Drive to Thimphu (2320m). Tango monastery and Thimphu sightseeing
This mornings’ drive to Thimphu takes less than an hour. One of the most unique and charming sights of Bhutan is its architecture. Before exploring the city-proper make an hours’ hike to Tango Monastery situated on a spur overlooking the valley below. Tango monastery dates from the C16th and it houses more than 150 monks who are pursuing in higher studies such as meditation and Buddhist Philosophy.
Start exploring the capital with a visit to Tashichhoe Dzong, seat of the Royal Government of Bhutan and summer residence of the central monk body and the Je Khenpo. Later visit the Thirteen Traditional Arts and Crafts School (Painting School) and the Textile Museum, where the art of traditional weaving is kept alive and there is an exhibition with a good collection of preserved old textiles which are rich in its colour and design, then visit Simply Bhutan where visitors learn about Bhutanese traditions, get to dress up in traditional clothes and be photographed in front of painted backdrops. There are also craft displays and a souvenir shop.
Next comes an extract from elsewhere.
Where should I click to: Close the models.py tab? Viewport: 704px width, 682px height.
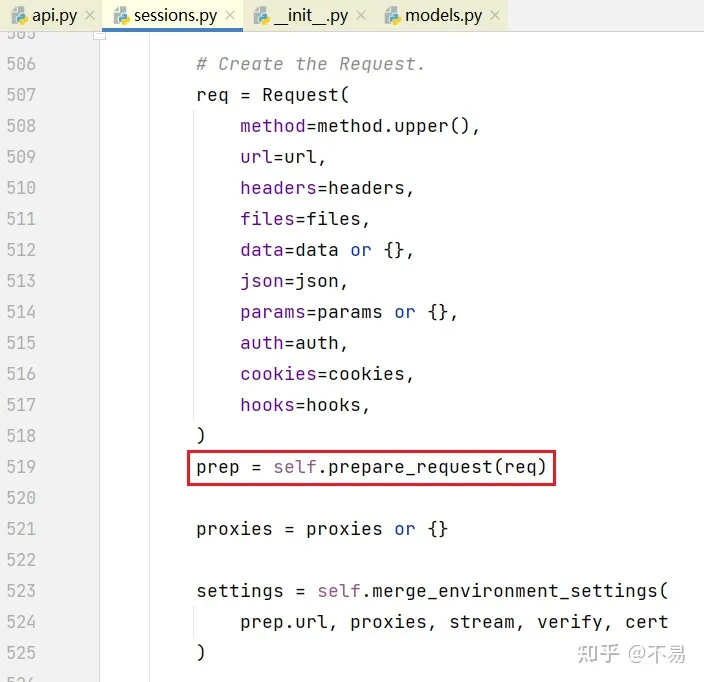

Hike to Lungchutse Monastery
Today’s 10km trail is one of the most picturesque hikes in the Thimphu region. Starting from the large chorten on the Dochu-la pass the trail slowly climbs through a forest of hemlock, birch and rhododendrons until reaching an open meadow.
Re-entering a forest of moss-covered rhododendrons, gigantic hemlocks, junipers, and bamboo undergrowth, a small trail leads you the last 50 meters past a row of fluttering prayer flags up to Lungchutse Temple.
On clear days, the view from the temple is fantastic! You will have a 360° view of the Himalayas including views of Jumolhari (7314m) and Gangkhar Puensum, the highest peak in Bhutan and the highest unclimbed peak in the world (7497m). You can also see Gasa Dzong, as a tiny white speck in a sea of green almost 50 kilometres to the north.
A trail below Lungchutse, leads to Trashigang village and temple then slowly descends through spruce, rhododendron, hemlock and juniper forest. Have lunch around the chorten in the temple’s courtyard while watching the monks in their daily endeavours.
After returning to the main road, you have the option to visit Hongtsho Temple on the hill side, a short hike up through the village. It was built in 1525 by the older brother of Drukpa Kuenlay, the Divine Mad Man. It is a two-story traditional Bhutanese building where the main alter room has several enormous statues of important figures in the history of Bhutanese Buddhism.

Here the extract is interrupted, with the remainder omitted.